**GIVEN ENTRIES:**
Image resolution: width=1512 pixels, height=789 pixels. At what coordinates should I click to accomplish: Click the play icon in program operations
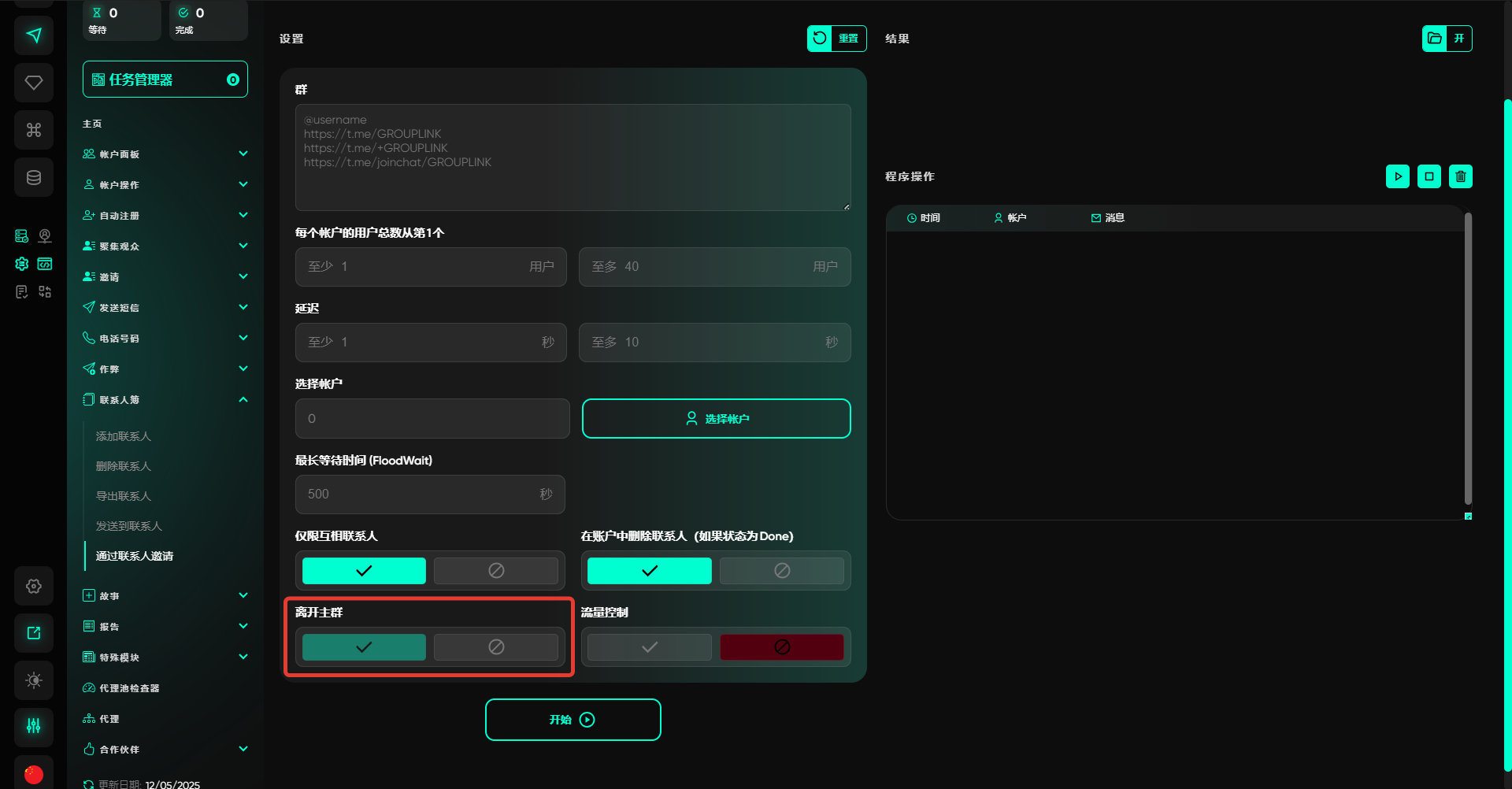pos(1397,176)

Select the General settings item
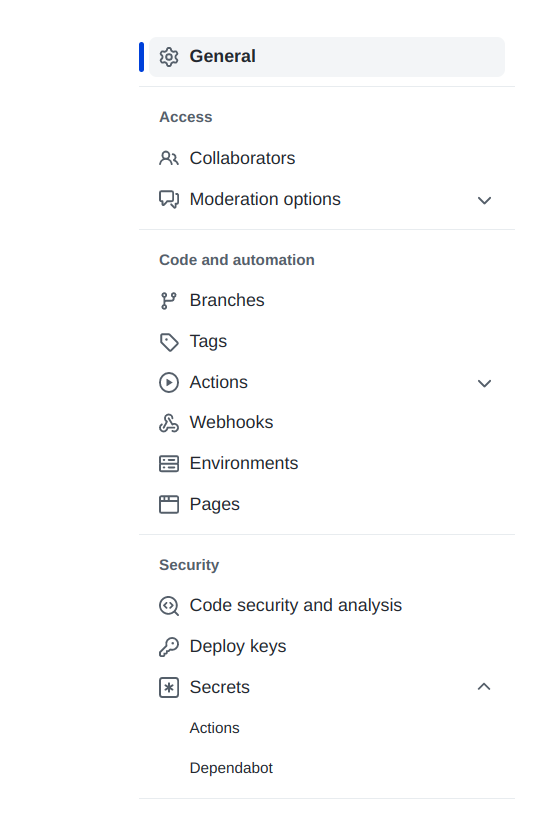coord(327,57)
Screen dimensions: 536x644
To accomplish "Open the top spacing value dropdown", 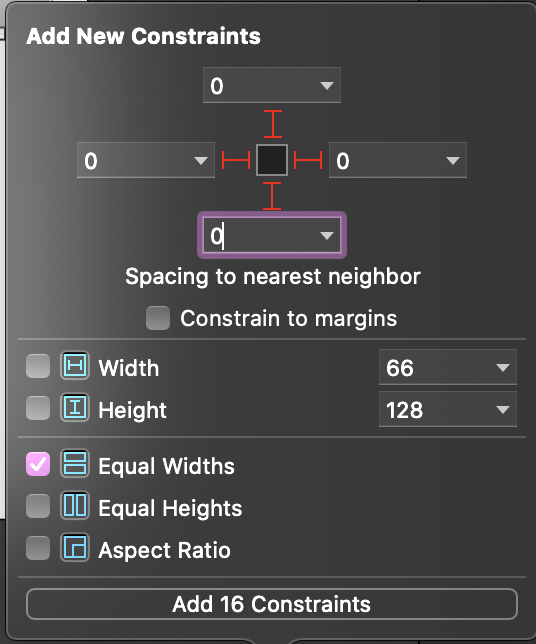I will pyautogui.click(x=327, y=85).
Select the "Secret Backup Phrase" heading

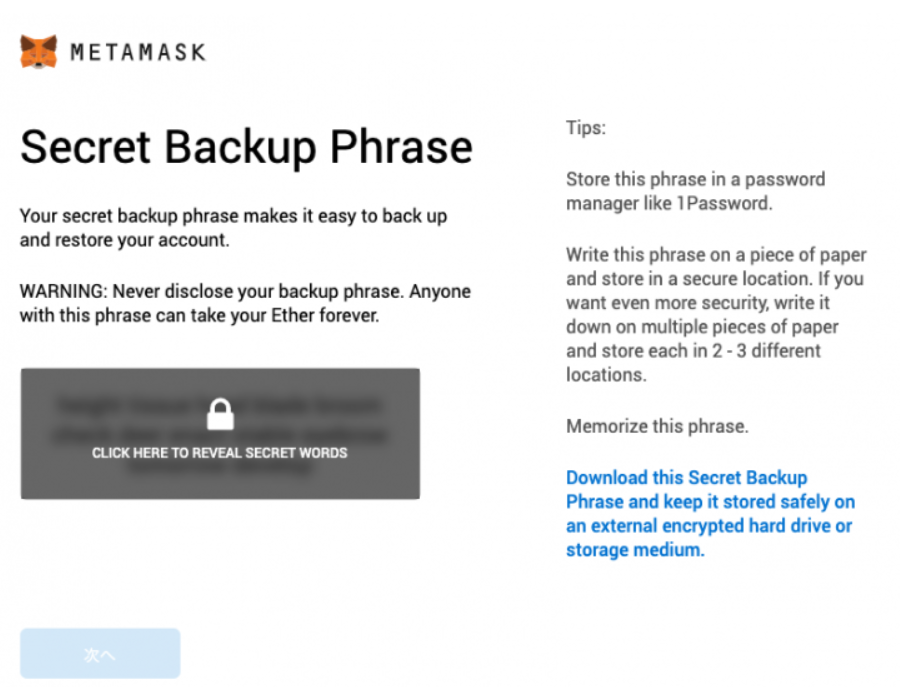[x=246, y=147]
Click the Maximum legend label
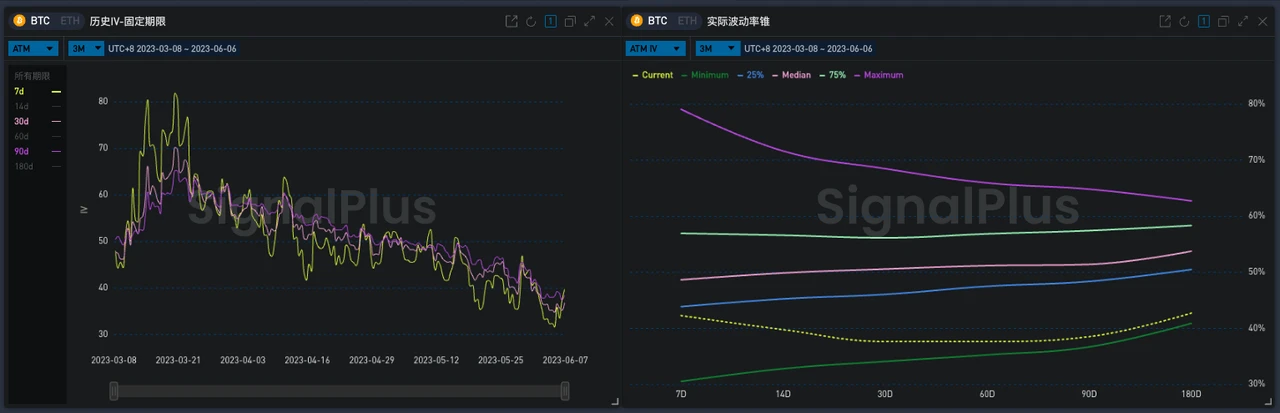This screenshot has width=1280, height=413. point(883,75)
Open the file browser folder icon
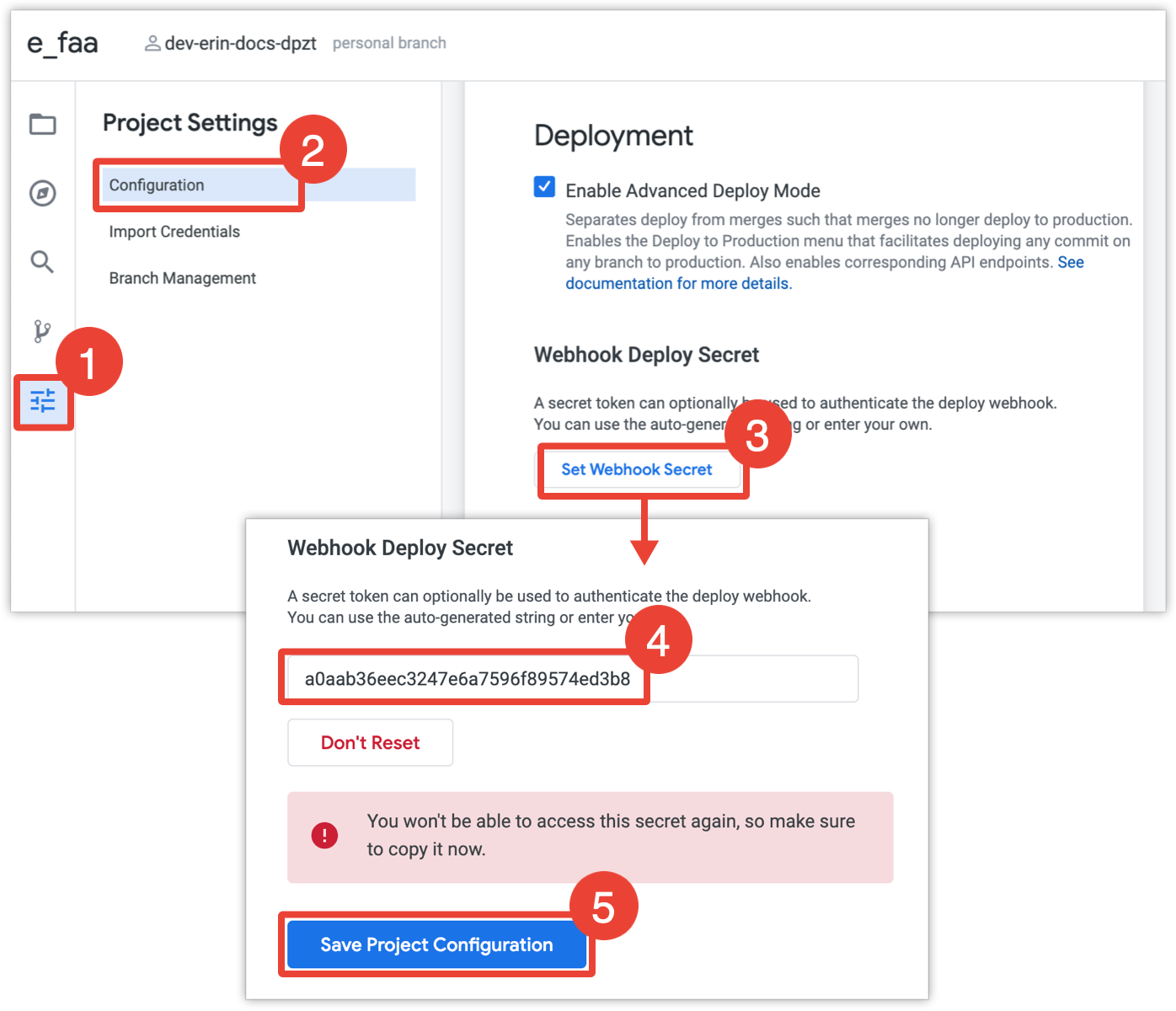 click(x=43, y=125)
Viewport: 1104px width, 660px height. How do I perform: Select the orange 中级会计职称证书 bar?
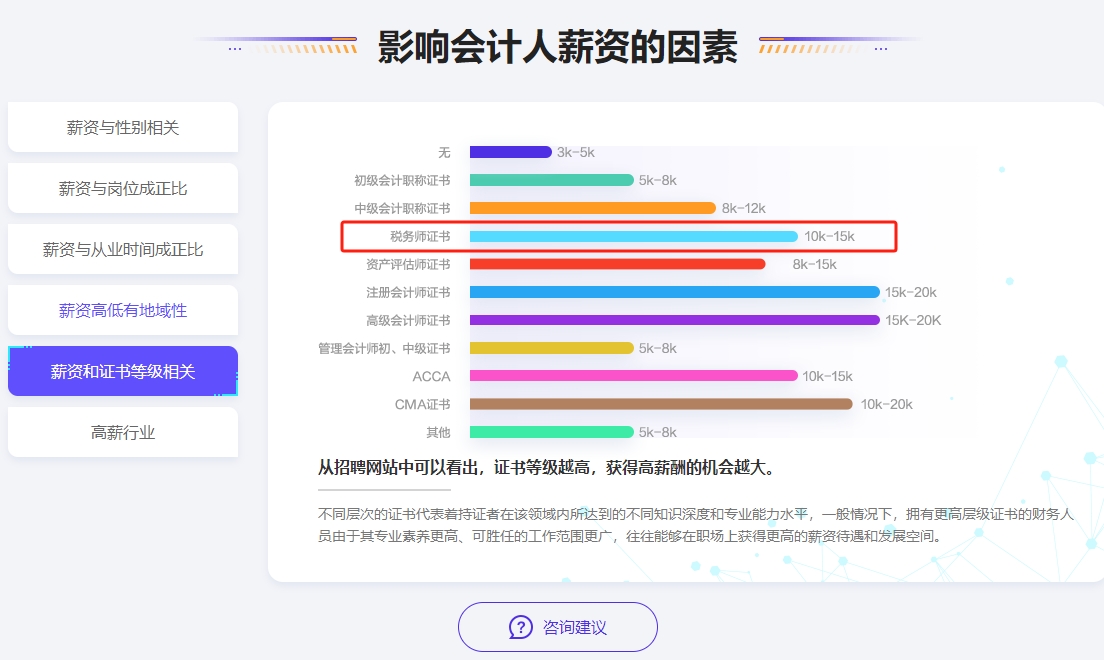(x=592, y=208)
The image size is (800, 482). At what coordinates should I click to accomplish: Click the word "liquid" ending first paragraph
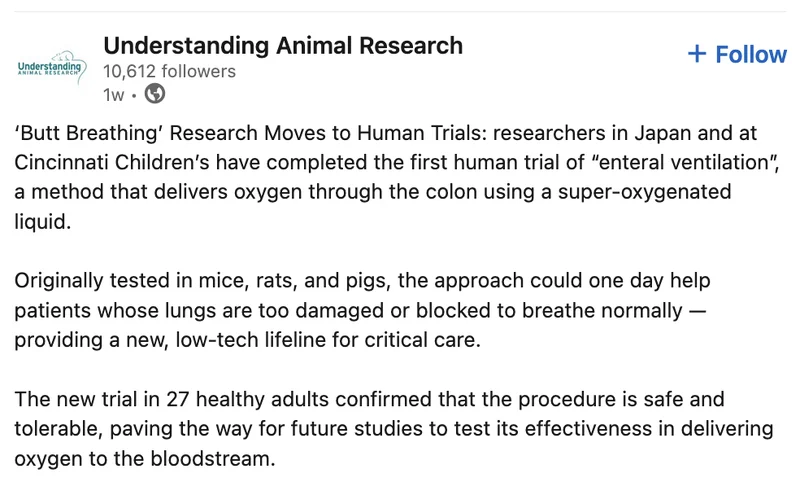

**WORK INSTRUCTIONS:** Every line from the one holding "Click the Maximum legend label" to the last line of the listing above, inclusive, must appear exactly as written, and no picture may appear.

**TASK RESPONSE:**
Click the Maximum legend label
This screenshot has width=1280, height=413. point(883,75)
Open the file browser folder icon
 click(x=43, y=125)
Viewport: 1104px width, 660px height. How do I perform: Select the orange 中级会计职称证书 bar?
(x=592, y=208)
The image size is (800, 482). At what coordinates should I click to accomplish: Click the word "liquid" ending first paragraph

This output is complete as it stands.